Transcriptional Activity of FOXO Transcription Factors Measured by Luciferase Assays.

Abstract

The Forkhead box O (FOXO) family of transcription factors translates environmental cues into gene expression. FOXO factors are crucial for the maintenance of cell homeostasis, with important roles in cell fate decisions and differentiation. Identification of FOXO target genes requires strict validation by several methods. Luciferase-based reporters are a valuable starting point for determining the transcription-promoting capacity of potential FOXO-binding sites in candidate genes.

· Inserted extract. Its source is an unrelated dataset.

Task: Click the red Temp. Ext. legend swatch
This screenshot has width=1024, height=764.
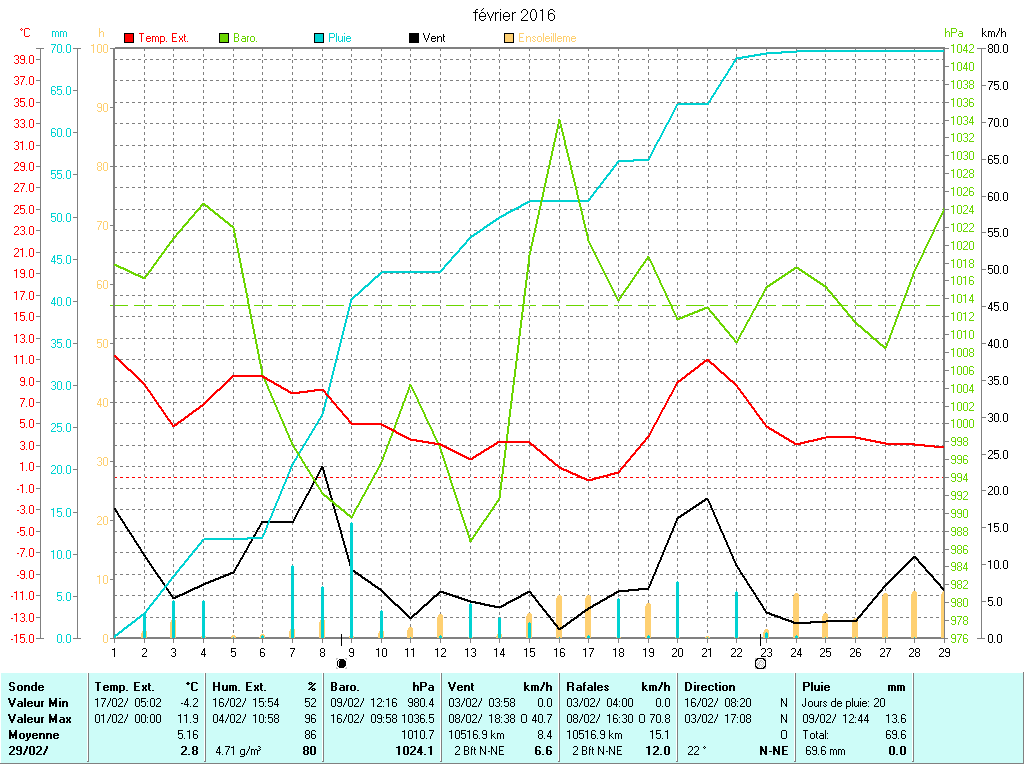Action: [129, 38]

Luciferase, an enzyme found in bioluminescent organisms catalyzes oxidation of luciferin to produce oxyluciferin together with light, which can be easily detected and measured with a luminometer. Due to their many advantages, transcriptional assays based on luciferase activity are widely used; they are easy, highly reproducible, and very sensitive. Continued improvements in luciferase-based vectors and measurement reagents confer considerable versatility. Luciferase-based reporters are also a reliable approach in the search for unknown components in the signaling pathways that control FOXO factor activity.We previously reported that FOXO transcription factors control expression of the enzyme diacylglycerol kinase α (DGKα) in T cells. DGKα consumes diacylglycerol, a lipid that activates several mitogenic pathways. Here, we describe the use of a luciferase-based promoter bearing the FOXO-binding sites of the DGKα gene to explore the relationship between the expression of this enzyme and stress conditions in NIH3T3 mouse fibroblasts. Our data support a role for FOXO factors in promoting high DGKα levels in conditions of growth factor deprivation. DGKα regulation by FOXO factors correlates with the reported alterations in DGKα expression during cell transformation and cancer progression.